From: Andy Lutomirski
Date: Mon Jul 25 2016 - 20:42:01 EST

On Fri, Jul 22, 2016 at 6:00 AM, Matt Fleming <matt@xxxxxxxxxxxxxxxxxxx> wrote:
> On Thu, 21 Jul, at 03:45:14PM, Andy Lutomirski wrote:
>> I looked at the code some more. The boot services quirk is weird and
>> maybe buggy. trim_snb_memory uses memblock_reserve to reserve the
>> bottom 1MB. If efi_reserve_real_mode has already reserved that range,
>> then trim_snb_memory's reservation will have no effect because the efi
>> code will just free it later on. The same issue will hit any code
>> that reserves >1MB memory after efi has tried to temporarily reserve
>> it.
> Yeah, that looks like a bug. memblock_reserve() reference counting,
> anyone?
>> I don't have any great suggestions for cleaning it up. Perhaps the
>> efi code should instead skip adding boot services memory to the memory
>> map in the first place and then add it late and hand any unreserved
>> bits to the buddy allocator?
> The issue is that some data required at runtime may be contained in
> those boot services data regions; the EFI System Resource Table is a
> good example or the ACPI BGRT table. esrt_init() happens pretty early
> but efi_bgrt_init() is really late in boot because we need the ACPI
> subsystem to have been brought up.

I still think my suggestion works. Let me clarify it:

The memblock allocator (AFAICT) has separate tracking of ranges that
exist and ranges that are reserved. That is, there are four possible
states a range can be in:

existing, non-reserved: these are available for use
existing, reserved: these ranges are present but either in use or blacklisted
non-existent, reserved: not present but blacklisted anyway
non-existent, non-reserved: nothing here

Currently, boot services data is marked as existing (because the e820
code thinks it's real memory) and reserved (because the EFI code
reserves it).

I'm proposing that it work the other way around: the EFI and e820 code
should, during early boot, treat it just like runtime data, reserved
space, or non-present space: simply don't add it to the memory map in
the first place.

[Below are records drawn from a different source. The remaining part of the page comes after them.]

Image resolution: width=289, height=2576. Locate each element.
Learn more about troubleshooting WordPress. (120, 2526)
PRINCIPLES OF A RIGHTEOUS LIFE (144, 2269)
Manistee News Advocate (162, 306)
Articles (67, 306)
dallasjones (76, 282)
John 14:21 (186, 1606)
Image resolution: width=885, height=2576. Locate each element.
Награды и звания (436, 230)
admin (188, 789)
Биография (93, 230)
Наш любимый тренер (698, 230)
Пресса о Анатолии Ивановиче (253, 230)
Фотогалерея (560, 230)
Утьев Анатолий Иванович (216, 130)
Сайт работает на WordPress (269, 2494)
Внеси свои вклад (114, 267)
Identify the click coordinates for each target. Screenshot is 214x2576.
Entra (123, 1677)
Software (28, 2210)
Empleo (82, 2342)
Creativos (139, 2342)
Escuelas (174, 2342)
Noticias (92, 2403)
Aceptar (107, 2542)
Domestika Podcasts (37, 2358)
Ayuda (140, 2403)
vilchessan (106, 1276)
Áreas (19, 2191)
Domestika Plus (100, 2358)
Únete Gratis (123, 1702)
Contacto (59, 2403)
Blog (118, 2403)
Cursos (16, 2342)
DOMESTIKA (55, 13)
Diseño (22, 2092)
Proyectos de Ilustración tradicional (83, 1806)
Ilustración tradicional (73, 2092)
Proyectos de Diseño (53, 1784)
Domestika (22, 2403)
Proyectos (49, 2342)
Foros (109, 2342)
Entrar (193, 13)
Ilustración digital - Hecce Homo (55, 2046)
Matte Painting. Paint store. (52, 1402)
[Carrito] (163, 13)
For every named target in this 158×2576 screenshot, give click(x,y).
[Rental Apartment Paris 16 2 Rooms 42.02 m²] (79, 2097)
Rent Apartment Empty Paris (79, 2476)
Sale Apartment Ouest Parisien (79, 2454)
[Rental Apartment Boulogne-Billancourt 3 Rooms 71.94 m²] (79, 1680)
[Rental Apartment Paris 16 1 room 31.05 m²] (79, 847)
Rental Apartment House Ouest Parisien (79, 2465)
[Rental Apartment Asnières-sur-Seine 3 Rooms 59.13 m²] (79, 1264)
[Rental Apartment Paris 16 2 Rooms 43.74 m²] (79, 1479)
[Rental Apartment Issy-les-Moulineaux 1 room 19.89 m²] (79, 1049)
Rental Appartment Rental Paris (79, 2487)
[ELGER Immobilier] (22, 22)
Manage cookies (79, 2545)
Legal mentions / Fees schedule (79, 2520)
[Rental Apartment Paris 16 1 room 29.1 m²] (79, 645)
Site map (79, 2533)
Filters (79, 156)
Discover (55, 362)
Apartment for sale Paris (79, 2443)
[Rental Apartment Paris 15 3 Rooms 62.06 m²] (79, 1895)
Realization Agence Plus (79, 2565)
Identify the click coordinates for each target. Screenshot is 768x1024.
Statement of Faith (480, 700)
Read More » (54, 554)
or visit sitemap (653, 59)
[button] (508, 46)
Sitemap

That will cause it to be non-existent and
non-reserved. Nothing will clobber it because it's not available to
the memblock allocator.

Then, in late boot, either add it back in to the memblock allocator.
Then blacklisted portions will be reserved and non-blacklisted
portions will be non-reserved. If this is after we switch from
memblock to the normal page allocator, then the code will have to be
structured differently, but the same concept applies.

IOW, just pretend that the boot services memory is initially not
present and then treat it as hot-added memory after SVAM is done.